I always get emotional in a fight and with Finn it's so much worse. He is my best friend and I hate fighting with him. And him not supporting me in such a big thing in my life at the moment is hurtful.

"If you think you can sleep with every girl on your way and I have to wait until I'm eighty years old or something, you have another thing coming Finn. I FREAKING HATE YOU!" I scream in his face. Running out his room and slamming the door shut.

Arriving in my room I realize what I just said. Oh my God, I just broke a pinky promise.

When Finn and I were little we pinky promised each other to never say the H-word to each other and now a said it.

I've never felt so far apart from him until now. I'm the worst person on the planet.

Waking up, I feel like total shit. But at least I feel like fully rested shit. Taking my phone from my nightstand I see it's already 11.30. I overslept big time. Running to my bathroom showering and throwing my uniform on I immediately rush out of my room to Finn's room.
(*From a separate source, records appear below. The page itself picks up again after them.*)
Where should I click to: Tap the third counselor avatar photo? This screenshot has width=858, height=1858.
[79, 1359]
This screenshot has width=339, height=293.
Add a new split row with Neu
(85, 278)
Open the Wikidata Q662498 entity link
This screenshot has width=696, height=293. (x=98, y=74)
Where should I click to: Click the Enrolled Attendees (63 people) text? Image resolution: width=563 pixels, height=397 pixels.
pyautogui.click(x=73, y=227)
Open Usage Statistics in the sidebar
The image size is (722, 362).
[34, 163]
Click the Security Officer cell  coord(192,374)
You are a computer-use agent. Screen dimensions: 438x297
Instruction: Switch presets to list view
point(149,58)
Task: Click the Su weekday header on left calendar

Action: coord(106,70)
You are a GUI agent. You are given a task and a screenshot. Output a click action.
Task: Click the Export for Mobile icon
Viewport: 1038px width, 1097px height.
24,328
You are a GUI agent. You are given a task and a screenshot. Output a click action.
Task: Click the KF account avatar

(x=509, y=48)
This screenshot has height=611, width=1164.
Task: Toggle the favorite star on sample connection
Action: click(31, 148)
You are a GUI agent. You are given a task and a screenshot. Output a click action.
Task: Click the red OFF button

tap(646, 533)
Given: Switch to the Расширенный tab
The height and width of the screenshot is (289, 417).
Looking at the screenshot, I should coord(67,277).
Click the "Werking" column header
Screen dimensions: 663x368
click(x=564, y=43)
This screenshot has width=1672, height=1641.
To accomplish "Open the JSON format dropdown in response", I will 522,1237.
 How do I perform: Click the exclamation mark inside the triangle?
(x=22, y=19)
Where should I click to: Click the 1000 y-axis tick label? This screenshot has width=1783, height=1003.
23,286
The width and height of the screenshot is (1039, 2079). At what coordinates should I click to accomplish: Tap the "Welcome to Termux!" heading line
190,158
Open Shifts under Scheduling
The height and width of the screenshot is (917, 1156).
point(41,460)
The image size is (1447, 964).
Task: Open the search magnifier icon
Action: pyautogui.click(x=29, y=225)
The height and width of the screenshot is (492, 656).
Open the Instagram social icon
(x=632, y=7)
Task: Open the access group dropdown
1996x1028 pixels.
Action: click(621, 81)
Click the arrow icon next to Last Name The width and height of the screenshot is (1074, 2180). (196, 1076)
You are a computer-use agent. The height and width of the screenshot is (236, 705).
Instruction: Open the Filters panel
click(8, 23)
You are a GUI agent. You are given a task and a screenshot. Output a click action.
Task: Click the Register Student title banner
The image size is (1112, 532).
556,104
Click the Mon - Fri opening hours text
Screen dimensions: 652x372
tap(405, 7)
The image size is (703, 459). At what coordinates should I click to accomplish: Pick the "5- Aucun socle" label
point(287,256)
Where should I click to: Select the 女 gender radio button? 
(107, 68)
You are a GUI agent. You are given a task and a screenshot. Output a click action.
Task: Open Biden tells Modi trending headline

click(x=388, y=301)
Ready to make a lot of noise to wake him up I see he isn't in his room.

Did he leave without me? Normally he wakes me up in the morning and today he just left.

Seething I run downstairs greeting our chef Jeff.

"Where the hell is Finn?" I ask angry. I see he's a bit taken back because of my angry expression.

"He told me you were sick and we should leave you alone." He answers me. I am so mad right now. Did he seriously think this is the way to solve things? I was going to apologize to him because I tolh him I hate him but now...

No no no no, he's got another thing coming.

Fuming I run outside, not bothering to ask Jacque to drive me I go to the garage. If Finn wants war, that's what he'll get.

Taking the keys of his new black Mercedes I leave for school.

At school I arrive just in time for lunch. Seeing all of our friends and Finn already in their place. Taking a seat next to Lena, she eyes me up.

"How come you weren't in class today?" She asks me.

"Because someone didn't bother to wake me up." I growl at Finn who just looks amused by my madness.

"I'm sorry sis, you just looked so tired, I thought it was a good choice to let you sleep some more." He grins at me.

"It's okay Finn, I came here as fast as I could." I answer him while laying the keys of his Mercedes next to my big plate of pasta with scampi's.

His eyes almost bulge out of its sockets. And I'm glad I got him back.

"You didn't." He says very low under his breath. "Oh but I so did." I answer, my eyes says it all.